-- Required work --
In the data below, find the line containing "The height and", then set down that line and every later line up to and including the line containing "Given: Open the Retweets label beside 99,6K", exactly.

══ Given entries

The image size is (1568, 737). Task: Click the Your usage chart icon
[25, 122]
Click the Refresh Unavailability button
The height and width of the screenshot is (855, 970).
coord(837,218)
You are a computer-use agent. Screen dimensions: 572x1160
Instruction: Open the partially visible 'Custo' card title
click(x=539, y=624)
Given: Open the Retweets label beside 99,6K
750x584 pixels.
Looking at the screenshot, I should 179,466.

════
══ Given entries

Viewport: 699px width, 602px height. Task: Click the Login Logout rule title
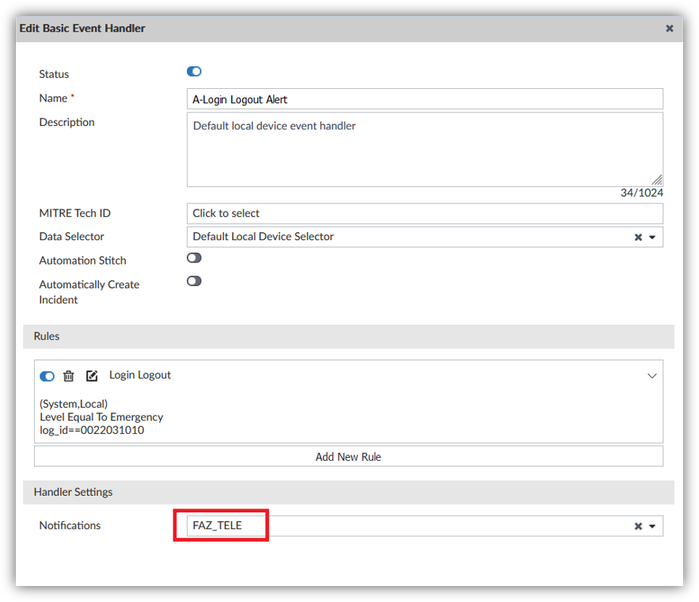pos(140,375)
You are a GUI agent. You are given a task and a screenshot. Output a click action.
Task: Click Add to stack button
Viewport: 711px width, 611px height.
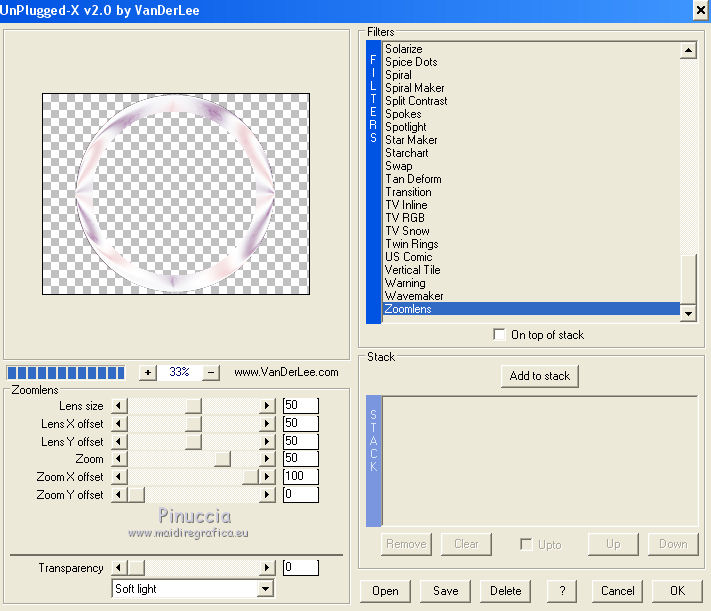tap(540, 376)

════
══ Given entries

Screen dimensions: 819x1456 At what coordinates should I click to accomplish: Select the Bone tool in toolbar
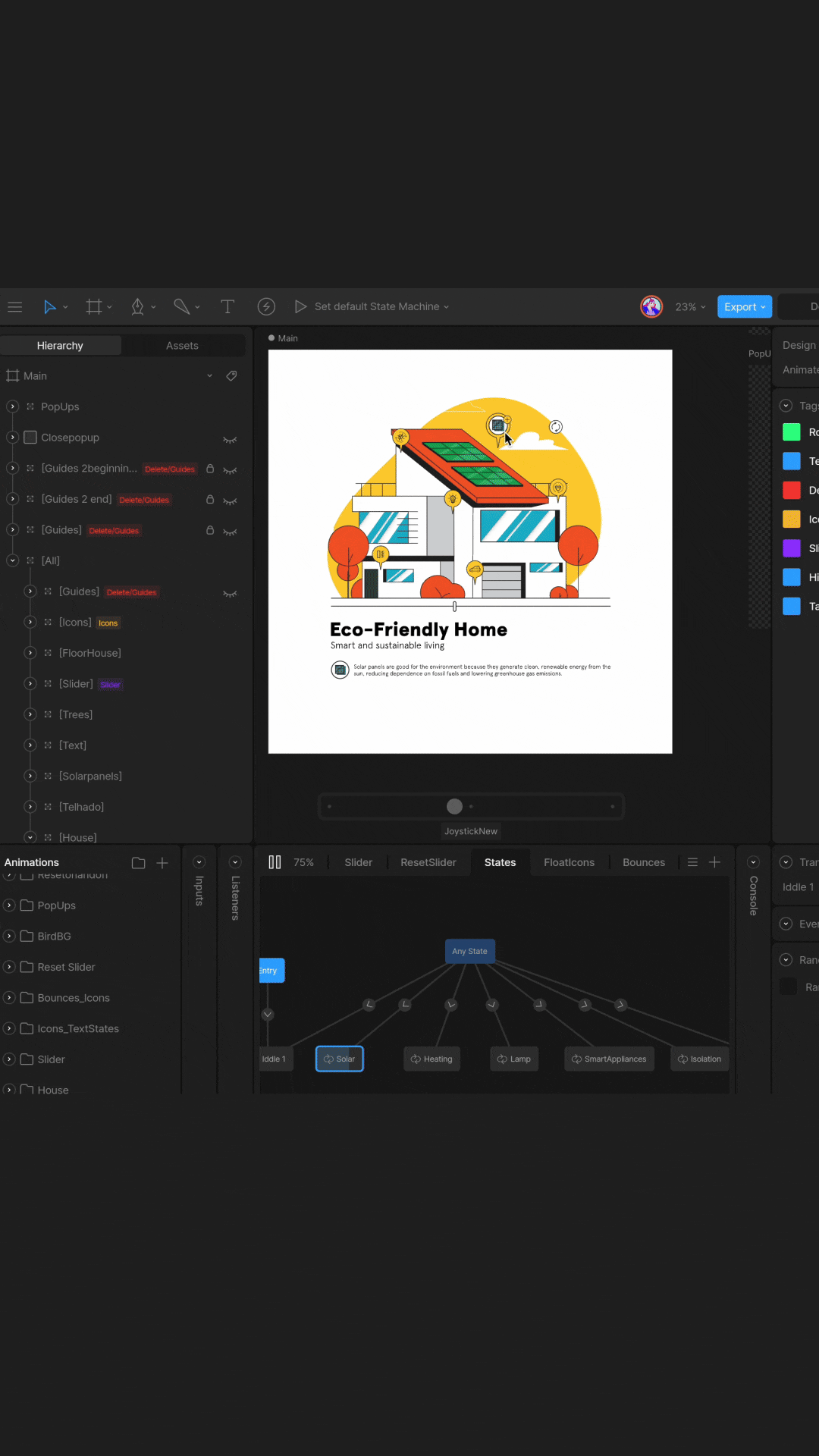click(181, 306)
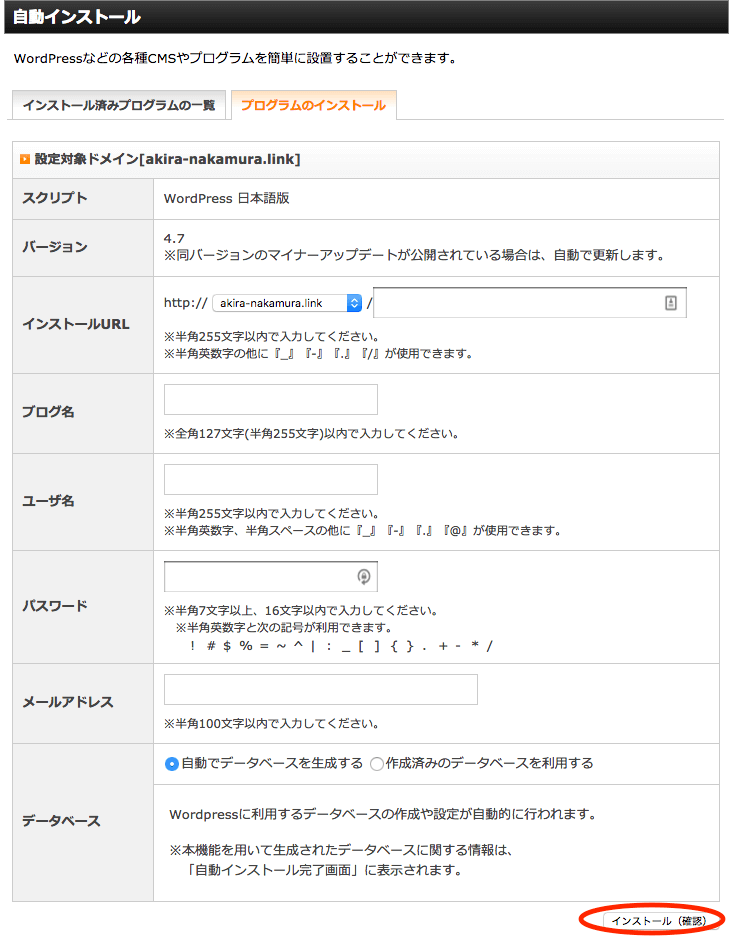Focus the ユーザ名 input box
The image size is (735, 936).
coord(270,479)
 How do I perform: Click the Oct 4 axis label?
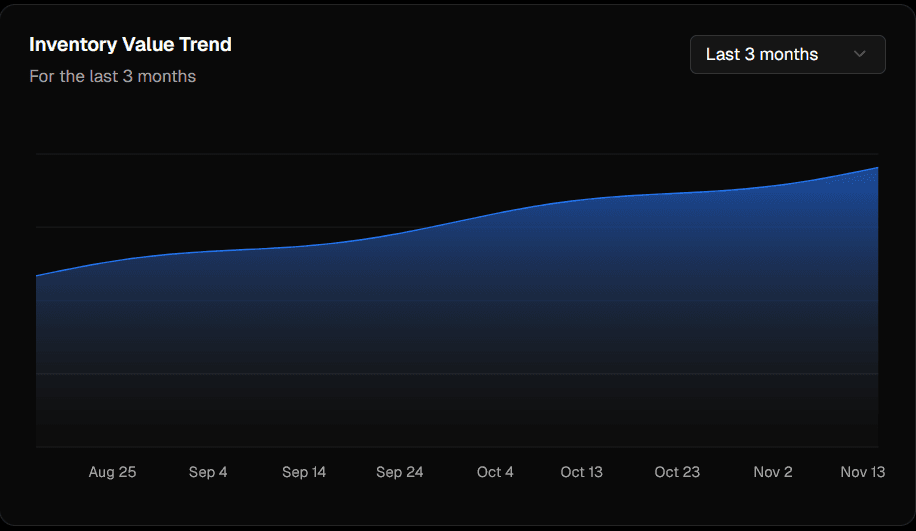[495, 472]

════

-- Solution to this problem --
The height and width of the screenshot is (855, 970).
coord(837,218)
You are a computer-use agent. Screen dimensions: 572x1160
Instruction: Open the partially visible 'Custo' card title
click(x=539, y=624)
Given: Open the Retweets label beside 99,6K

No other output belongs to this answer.